## Task prompt
Nothing should be left out. Give all the data again exactly as written.
(Beginning of Provided material)
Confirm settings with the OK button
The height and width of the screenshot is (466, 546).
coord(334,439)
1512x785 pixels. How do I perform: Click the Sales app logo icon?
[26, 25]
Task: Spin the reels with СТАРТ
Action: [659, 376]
(End of Provided material)
## Exercise response
Confirm settings with the OK button
The height and width of the screenshot is (466, 546).
coord(334,439)
1512x785 pixels. How do I perform: Click the Sales app logo icon?
[26, 25]
Task: Spin the reels with СТАРТ
Action: [659, 376]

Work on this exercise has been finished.